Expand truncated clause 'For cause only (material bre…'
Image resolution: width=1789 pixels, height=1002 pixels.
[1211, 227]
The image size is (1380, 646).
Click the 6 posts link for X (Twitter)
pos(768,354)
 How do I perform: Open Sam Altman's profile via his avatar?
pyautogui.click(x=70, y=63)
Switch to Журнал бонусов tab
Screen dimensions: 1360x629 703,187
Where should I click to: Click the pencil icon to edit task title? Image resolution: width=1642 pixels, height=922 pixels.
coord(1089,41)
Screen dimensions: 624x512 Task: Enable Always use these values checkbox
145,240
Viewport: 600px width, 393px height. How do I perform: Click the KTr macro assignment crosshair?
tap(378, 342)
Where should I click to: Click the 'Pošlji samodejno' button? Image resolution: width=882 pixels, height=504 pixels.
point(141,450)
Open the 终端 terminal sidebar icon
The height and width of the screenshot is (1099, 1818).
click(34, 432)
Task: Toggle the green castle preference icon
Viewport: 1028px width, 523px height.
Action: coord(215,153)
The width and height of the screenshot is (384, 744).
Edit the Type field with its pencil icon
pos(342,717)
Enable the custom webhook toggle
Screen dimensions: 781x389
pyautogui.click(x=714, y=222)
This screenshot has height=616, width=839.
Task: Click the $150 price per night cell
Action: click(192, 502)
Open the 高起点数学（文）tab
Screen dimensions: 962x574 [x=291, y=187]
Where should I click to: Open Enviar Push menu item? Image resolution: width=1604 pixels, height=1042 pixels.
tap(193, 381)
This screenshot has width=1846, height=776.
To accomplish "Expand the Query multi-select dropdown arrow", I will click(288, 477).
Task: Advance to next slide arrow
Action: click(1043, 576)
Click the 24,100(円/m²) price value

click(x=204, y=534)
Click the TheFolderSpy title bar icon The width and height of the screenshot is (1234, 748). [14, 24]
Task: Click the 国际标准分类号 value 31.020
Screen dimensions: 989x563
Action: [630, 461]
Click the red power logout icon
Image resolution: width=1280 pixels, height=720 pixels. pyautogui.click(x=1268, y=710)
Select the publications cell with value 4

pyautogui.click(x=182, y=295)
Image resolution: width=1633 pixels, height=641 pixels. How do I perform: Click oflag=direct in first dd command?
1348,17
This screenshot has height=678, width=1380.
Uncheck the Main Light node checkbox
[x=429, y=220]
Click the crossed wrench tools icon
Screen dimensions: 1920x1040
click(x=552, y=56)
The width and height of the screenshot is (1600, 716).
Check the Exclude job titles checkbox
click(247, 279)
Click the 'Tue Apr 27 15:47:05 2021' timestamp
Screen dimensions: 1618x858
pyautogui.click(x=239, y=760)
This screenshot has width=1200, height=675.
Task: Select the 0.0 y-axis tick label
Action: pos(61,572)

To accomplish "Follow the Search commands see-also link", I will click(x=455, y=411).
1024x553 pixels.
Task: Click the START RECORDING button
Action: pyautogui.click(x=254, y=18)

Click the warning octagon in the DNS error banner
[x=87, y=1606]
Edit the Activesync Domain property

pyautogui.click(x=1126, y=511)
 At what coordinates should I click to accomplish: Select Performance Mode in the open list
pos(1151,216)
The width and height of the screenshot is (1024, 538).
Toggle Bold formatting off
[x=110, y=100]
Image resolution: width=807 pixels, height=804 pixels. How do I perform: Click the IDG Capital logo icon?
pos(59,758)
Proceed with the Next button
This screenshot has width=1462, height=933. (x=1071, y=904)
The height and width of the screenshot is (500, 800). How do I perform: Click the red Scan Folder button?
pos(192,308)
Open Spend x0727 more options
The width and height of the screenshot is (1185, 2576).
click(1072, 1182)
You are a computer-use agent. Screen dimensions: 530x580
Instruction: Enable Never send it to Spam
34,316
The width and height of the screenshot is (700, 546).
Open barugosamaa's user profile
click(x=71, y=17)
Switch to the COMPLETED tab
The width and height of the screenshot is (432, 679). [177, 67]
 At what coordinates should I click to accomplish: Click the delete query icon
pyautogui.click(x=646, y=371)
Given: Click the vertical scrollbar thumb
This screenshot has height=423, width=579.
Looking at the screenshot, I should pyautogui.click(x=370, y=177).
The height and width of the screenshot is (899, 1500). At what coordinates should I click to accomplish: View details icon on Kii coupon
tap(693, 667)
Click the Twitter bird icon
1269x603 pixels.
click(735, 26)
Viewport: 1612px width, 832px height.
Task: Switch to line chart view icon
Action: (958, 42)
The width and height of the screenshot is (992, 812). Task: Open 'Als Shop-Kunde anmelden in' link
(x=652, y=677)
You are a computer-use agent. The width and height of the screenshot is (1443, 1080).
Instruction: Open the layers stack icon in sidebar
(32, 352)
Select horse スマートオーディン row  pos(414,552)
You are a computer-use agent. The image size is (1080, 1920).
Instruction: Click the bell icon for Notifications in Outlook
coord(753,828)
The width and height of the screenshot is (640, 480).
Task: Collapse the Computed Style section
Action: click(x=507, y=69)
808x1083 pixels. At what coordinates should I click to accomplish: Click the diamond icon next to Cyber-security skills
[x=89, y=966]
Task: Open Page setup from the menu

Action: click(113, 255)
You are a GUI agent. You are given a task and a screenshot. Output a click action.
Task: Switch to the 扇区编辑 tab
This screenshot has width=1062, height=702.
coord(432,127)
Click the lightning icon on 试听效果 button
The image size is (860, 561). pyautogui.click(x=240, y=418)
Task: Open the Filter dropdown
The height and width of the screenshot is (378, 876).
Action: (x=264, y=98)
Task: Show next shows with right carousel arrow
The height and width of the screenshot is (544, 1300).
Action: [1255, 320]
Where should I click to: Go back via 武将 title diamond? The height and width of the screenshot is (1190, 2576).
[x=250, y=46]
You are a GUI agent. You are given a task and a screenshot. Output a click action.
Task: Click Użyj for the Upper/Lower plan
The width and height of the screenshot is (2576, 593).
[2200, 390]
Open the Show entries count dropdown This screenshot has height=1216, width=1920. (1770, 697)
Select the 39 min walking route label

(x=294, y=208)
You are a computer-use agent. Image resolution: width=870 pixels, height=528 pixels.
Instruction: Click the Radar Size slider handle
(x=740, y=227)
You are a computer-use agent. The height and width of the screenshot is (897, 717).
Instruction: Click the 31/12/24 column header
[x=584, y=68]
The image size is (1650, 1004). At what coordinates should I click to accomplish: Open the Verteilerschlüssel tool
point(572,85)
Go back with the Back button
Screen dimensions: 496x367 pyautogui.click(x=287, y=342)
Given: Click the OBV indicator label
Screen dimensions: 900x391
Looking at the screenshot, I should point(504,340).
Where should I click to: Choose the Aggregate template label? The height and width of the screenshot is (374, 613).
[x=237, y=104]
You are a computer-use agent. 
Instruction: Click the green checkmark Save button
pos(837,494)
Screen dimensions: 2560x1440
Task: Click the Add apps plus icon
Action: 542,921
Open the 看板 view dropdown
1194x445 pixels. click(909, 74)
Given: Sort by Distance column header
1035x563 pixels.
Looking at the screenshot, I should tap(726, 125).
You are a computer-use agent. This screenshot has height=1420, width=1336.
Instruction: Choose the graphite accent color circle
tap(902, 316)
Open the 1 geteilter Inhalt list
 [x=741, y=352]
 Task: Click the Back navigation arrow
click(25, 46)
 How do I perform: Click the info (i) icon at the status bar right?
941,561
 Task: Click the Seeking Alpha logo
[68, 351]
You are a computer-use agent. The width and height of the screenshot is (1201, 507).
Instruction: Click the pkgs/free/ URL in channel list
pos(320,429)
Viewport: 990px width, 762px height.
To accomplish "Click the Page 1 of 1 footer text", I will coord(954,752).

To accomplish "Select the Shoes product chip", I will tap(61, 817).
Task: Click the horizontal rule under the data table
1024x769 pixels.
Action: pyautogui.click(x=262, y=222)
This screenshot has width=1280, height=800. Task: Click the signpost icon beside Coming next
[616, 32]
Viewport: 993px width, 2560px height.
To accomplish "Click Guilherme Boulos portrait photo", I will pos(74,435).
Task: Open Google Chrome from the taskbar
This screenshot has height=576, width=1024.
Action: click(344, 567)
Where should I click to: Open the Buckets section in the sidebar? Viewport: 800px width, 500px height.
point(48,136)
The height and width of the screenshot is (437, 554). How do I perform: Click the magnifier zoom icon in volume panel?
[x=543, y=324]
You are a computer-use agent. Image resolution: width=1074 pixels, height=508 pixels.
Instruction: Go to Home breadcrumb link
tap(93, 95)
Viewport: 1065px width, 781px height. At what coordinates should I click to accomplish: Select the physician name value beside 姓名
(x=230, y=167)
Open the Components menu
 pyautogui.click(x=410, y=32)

GOAL OF THE EXERCISE:
Go through the records and gather the lines that hold "computer".

TASK RESULT:
You are a computer-use agent. Screen dimensions: 530x580
You are a computer-use agent. The width and height of the screenshot is (1443, 1080).
You are a computer-use agent. The image size is (1080, 1920).
You are a computer-use agent. Image resolution: width=870 pixels, height=528 pixels.
You are a computer-use agent. The height and width of the screenshot is (897, 717).
You are a computer-use agent. 
You are a computer-use agent. This screenshot has height=1420, width=1336.
You are a computer-use agent. The width and height of the screenshot is (1201, 507).
You are a computer-use agent. Image resolution: width=1074 pixels, height=508 pixels.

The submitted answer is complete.